The ALOS-PALSAR 1 system was launched on June 2006 and operated until May 2011. This sensor operates at L-band (Center frequency 1.270 GHz) with a wavelength of 23.62 cm, with different polarizations (HH, HV, VV, VH), and a revisiting time of 46 days. In the present study, we used Single Look Complex (SLC) data in strip map mode, with single polarization HH available for the study area between 2008 and 2010. The SLC images retain both the amplitude and phase of the radar signal. The interferometric process requires at least two images of the same area collected at different times (repeat-pass observation), or at the same time but with different orbit, with one referred to as the master image, and the other is the slave image. These images are known as the interferometric pair.

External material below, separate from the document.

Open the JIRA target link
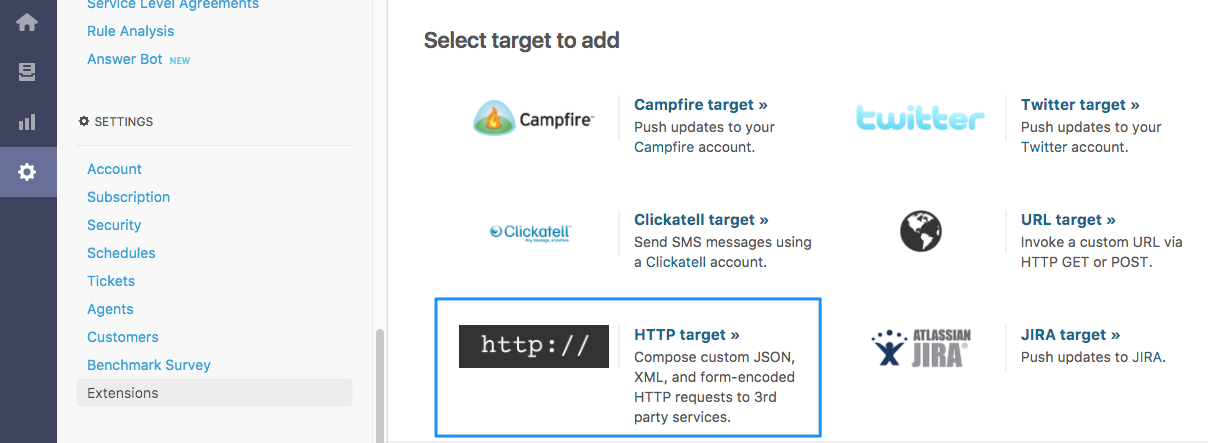 (1070, 335)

We obtained ALOS data from the Alaska Satellite Facility online portal (https://vertex.daac.asf.alaska.edu/). Seven images were used for each scene of the first swath, and 8 images for each scene of the second swath. Both swaths were needed since the Atrato River and its floodplain are located precisely between these swaths. In total, we processed 60 acquisitions for the entire study area; all were acquired between May and September of each year (2008–2010). Since the interferometric image pairs were selected with a time lapse of less than 365, eight interferograms were obtained for each scene. Table 1 displays a summary of the interferograms, indicating the time lapse and the base line for each interferometric pair. All the scenes in both swaths were geo-coded to a spatial resolution of 25 m; have incident angles ranging between 36° and 41° and a HH polarization.
For the present study we used a repeat-pass observation, and we referred to the oldest image of the interferometric pair as the master image, and water level in the main channel of the Atrato River upstream during this acquisition as WL1, and to the most recent image as the slave image, and water level in the main channel of the Atrato River upstream during this acquisition as WL2. As such, we analyze and refer to the chronological changes in water level and resulting interferometric phase in chronological order.

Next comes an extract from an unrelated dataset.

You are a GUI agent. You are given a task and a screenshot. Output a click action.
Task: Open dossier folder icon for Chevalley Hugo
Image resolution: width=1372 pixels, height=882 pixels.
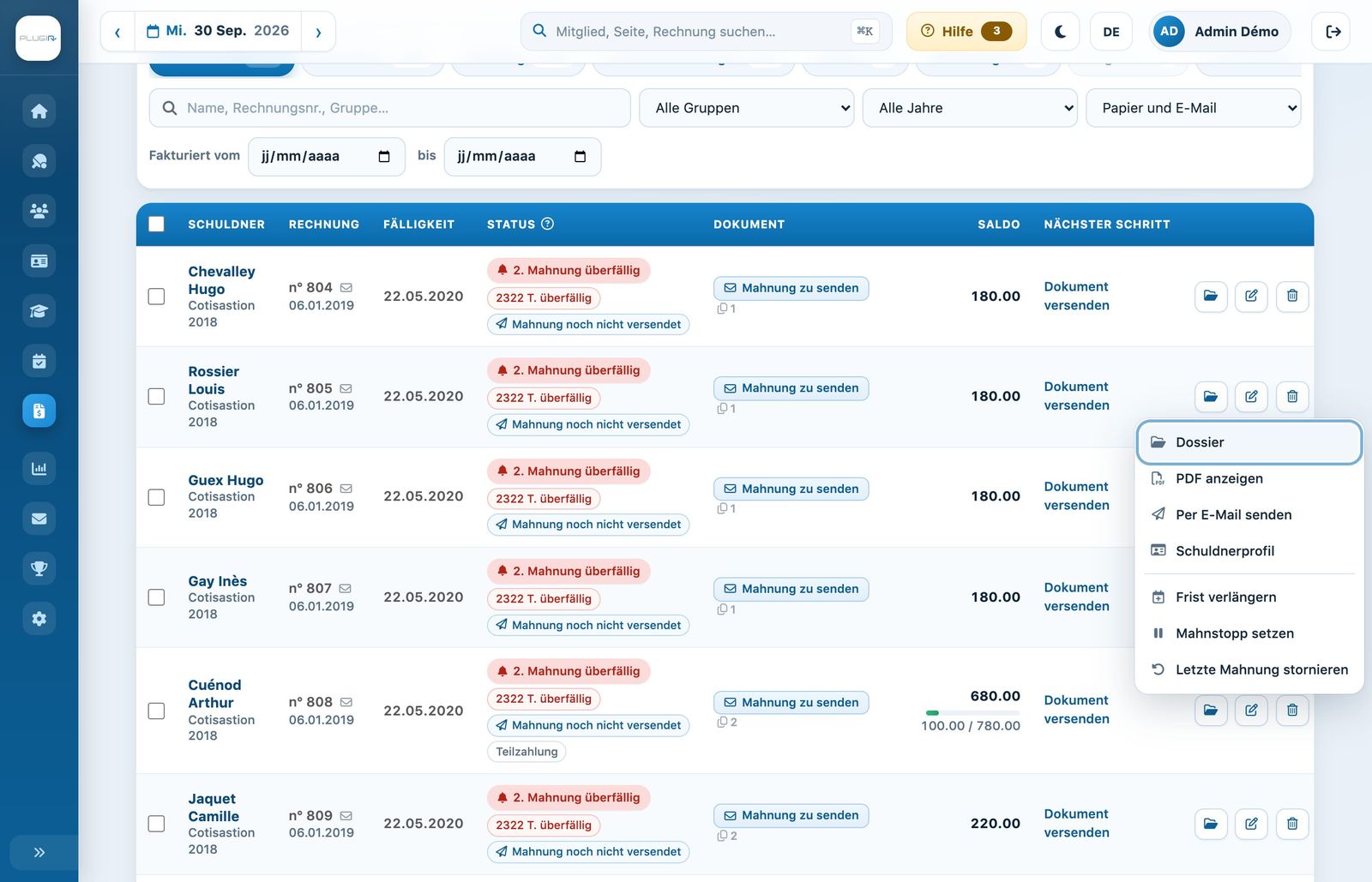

All interferometric pairs were processed using SARscape/ENVI version 5.5 (Harris Geospatial Solutions, Inc., Broomfield, CO, USA). The SLC master and slave data were co-registered with the 30 m Shuttle Radar Topography Mission (SRTM) digital elevation model (http://srtm.csi.cgiar.org/srtmdata/). This co-registration ensured that each object on the ground coincided with the same pixel in both images, i.e., master and slave. After co-registration, the interferograms (i.e., DInSAR phase maps between master and slave image) were generated by multiplying the master Single Look Complex data by the complex conjugate of the slave. Figure 2 shows the steps required to obtain the interferograms.
The 30 m SRTM digital elevation model was used to simulate the interferogram expected from topography, and remove it from the observed interferogram. The geodynamic processes could also affect the DInSAR phase, especially in regions with high rate of vertical displacements due to surface deformation and subsidence. In the present study, we compared the magnitude of the differences in water level between acquisitions obtained from the interferogram analysis, with surface displacement data, in order to determine the possible contribution of the latter to the fringe patterns observed. The displacement data was acquired from the GNSS station APTO from the SIRGAS-CON network available for the study area (http://www.sirgas.org/es/sirgas-con-network/stations/station-list/#).
The impact of ionosphere on the signal was not significant, most likely dues to the night imaging (local time 23:00). To verify this, we compared two example interferograms with and without ionospheric correction, using the range-split spectrum method [55] available in the ISCE software developed by the California Institute of Technology and Stanford University (UNAVCO, Boulder, Colorado, United States of America) [56] and found no distinct spatial patterns (see Figure S2 in Supplementary Materials). It is important to mention that ionospheric phase generally shows a smooth latitudinal variation across several kilometers with patterns unrelated to local geophysical features such as rivers and land cover [57].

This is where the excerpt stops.